» **Given text**
** Start **
It’s day TWO of my Thirty-Day Series of Female Poets! I’m excited to continue with this project and I will devote more time to this as the series goes on and on. Trying to research and write this in a half an hour after a long work day, probably isn’t going to do the series justice, but I will try my best. And I will do it.
Juana Fernández Morales de Ibarbourou was born in Uruguay on March 8, 1892. A self-educated writer, she was one of the most widely known and cherished Latin American writers of her time. Writing both prose and poetry, the life of her career spans five decades for which she was awarded many honors, including the National Grand Prize for Literature (Uruguay, 1959), and a nomination for the Nobel Prize in 1958. Known as a feminist in the early 20th century, her themes revolve around love, death, sexuality, patriarchy and challenging notions of the conservative middle-class from within the structure itself.
She started her writing career with a book of poetry titled, Las Lenguas de Diamante (Diamond Tongues), in 1919. The poem below, Life-Hook, was written between the years 1945 and 1950, and during this time, her work centered around ideas of death and the passage of time. Although she could be lighthearted, she wrote children’s books, poetry and prose, she is most remembered for her more serious themes of love, motherhood, and death.
** End **
» **Material**
** Start **
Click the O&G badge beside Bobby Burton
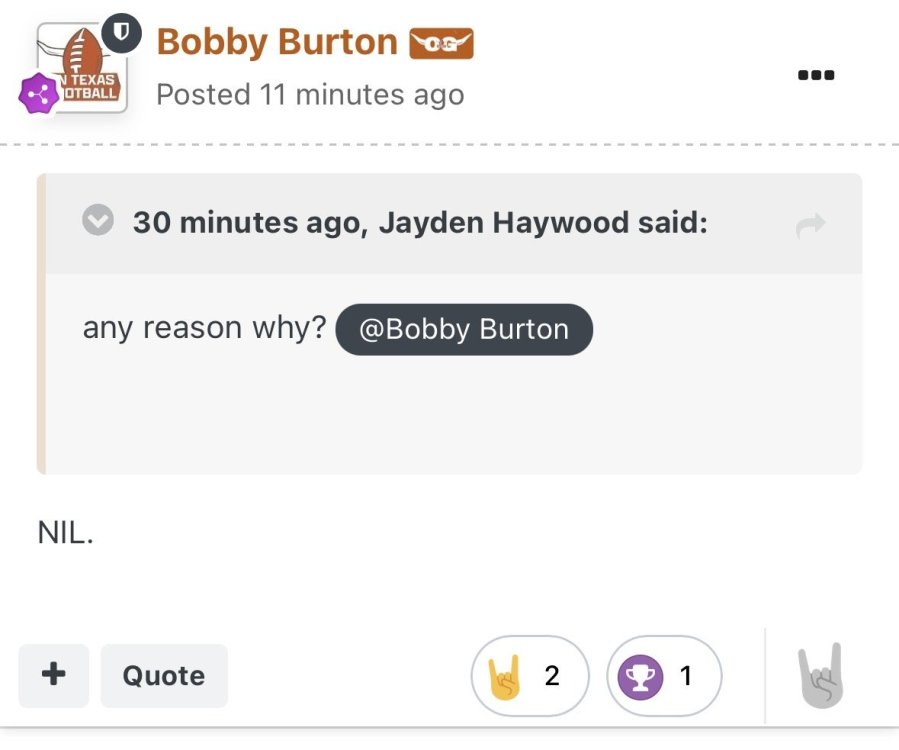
** End **
» **Given exercise**
Can you carry on the blog post about the poet Juana de Ibarbourou, starting right after its last sentence?

» **Right answer**
Juana de Ibarbourou died on July 15, 1979 in Montevideo, Uruguay.
LIFE-HOOK
If I die, don’t take me to the cemetary.
My grave is opening
right at the surface of the earth, near the laughing
clatter of some birdhouse
near a fountain and its gossip.
Right at the surface, love. Almost above ground
where the sun can heat my bones, and my eyes
can climb the stems of plants to watch
the sunset, its fierce red lamp.
Right at the surface. So the passage
will be short. I already see
my body fighting to get back above the soil,
to feel the wind again.
I know my hands may never calm down.
The ghosts around me will be dim, juiceless, but my
Hands
Will scratch like moles.
Sprout seeds for me. I want them growing
in the yellow chalk of my bones.
I’ll climb the roots like a grey staircase, and watch you
from the purple lilies.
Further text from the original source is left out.